Big spends, bigger scrutiny: Here's why taxpayers need to careful from now on 

The Central Board of Direct Taxes (CBDT) has recently expanded the scope of tax collected at source (TCS) under Section 206C of the Income Tax Act to include a variety of high-end luxury goods. This amendment, effective from April 22, aims to combat tax evasion and enhance the traceability of high-value discretionary spending.

Business Today Desk
Business Today Desk
  • Updated May 1, 2025 9:06 PM IST
Big spends, bigger scrutiny: Here's why taxpayers need to careful from now on If you’ve made large investments or high-value purchases that don’t align with your declared income in your Income Tax Return (ITR), you could be flagged for deeper assessment.
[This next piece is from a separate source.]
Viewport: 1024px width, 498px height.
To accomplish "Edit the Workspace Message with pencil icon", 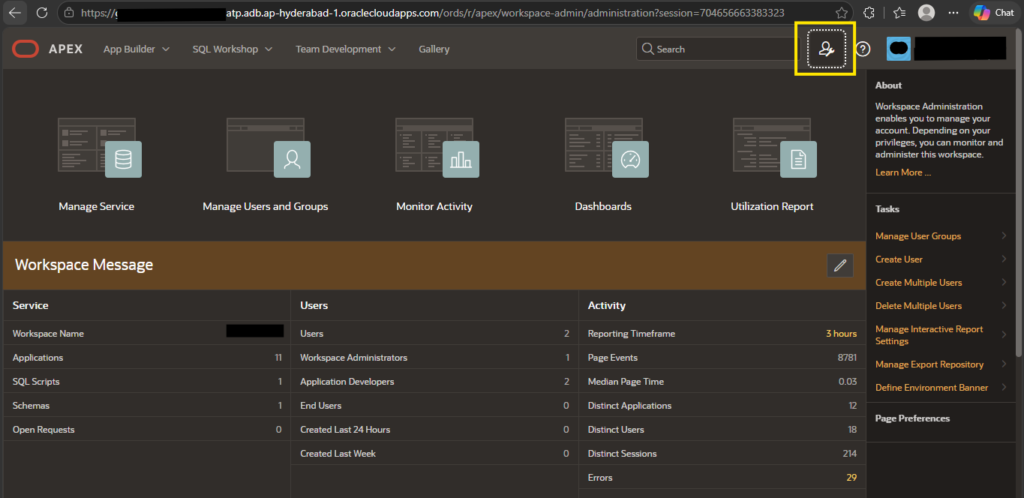I will [x=840, y=266].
If you're investing aggressively or indulging in luxury spends, it’s time to ensure your tax records are in sync. The Income Tax Department has intensified surveillance of high-value transactions, and any mismatch between your spending and declared income could invite scrutiny, notices, or even penalties.
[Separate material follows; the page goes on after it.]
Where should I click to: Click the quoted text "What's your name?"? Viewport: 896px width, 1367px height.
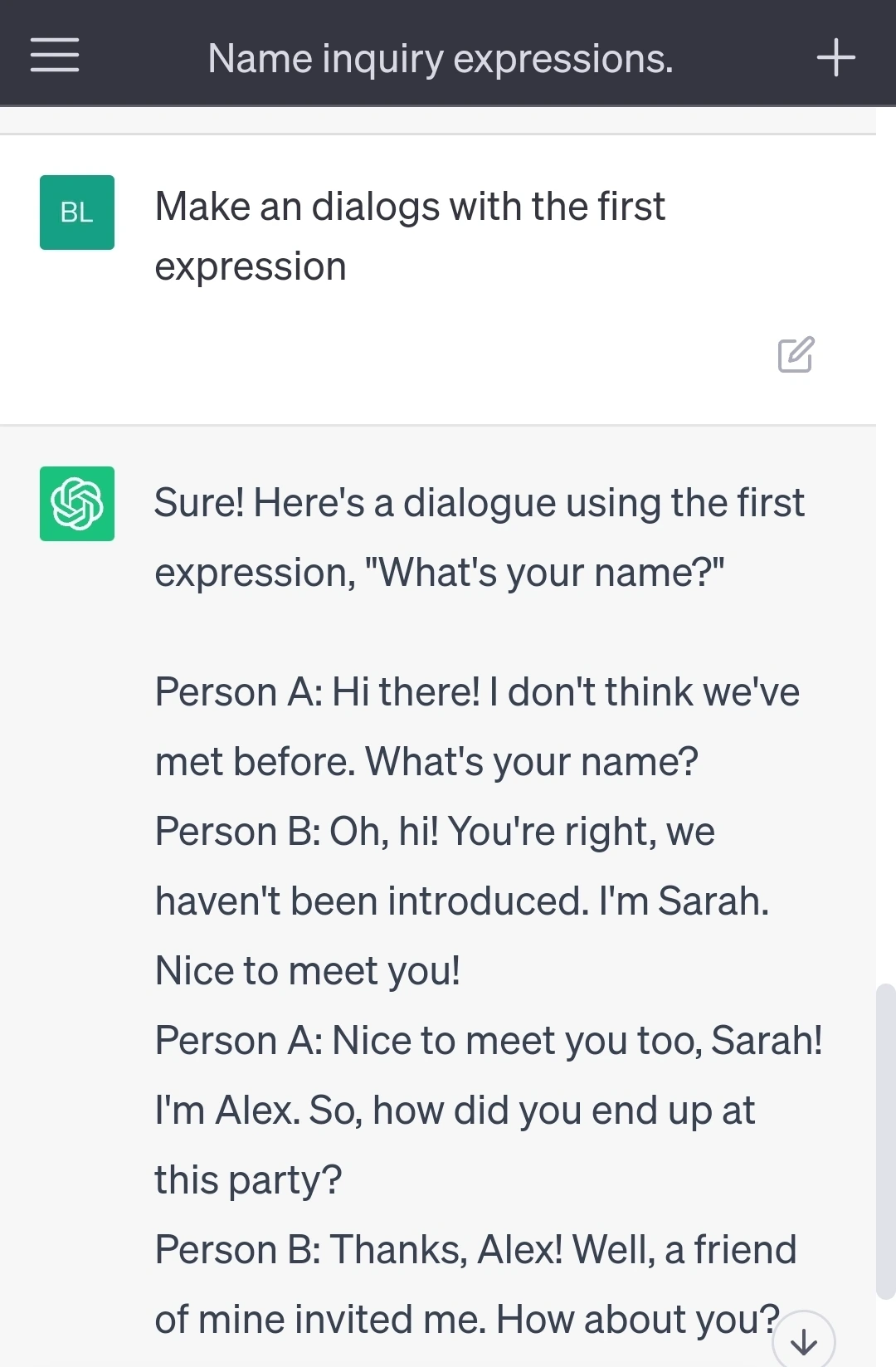(544, 573)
CA Nitin Kaushik noted that the government has introduced a tracking system to monitor high-value financial transactions across various sectors. Under this system, activities that will be flagged include cash deposits or withdrawals exceeding Rs 10 lakh in a savings account or Rs 50 lakh in a current account, property transactions involving amounts over Rs 30 lakh, and investments above Rs 10 lakh in stocks, mutual funds, bonds, or debentures.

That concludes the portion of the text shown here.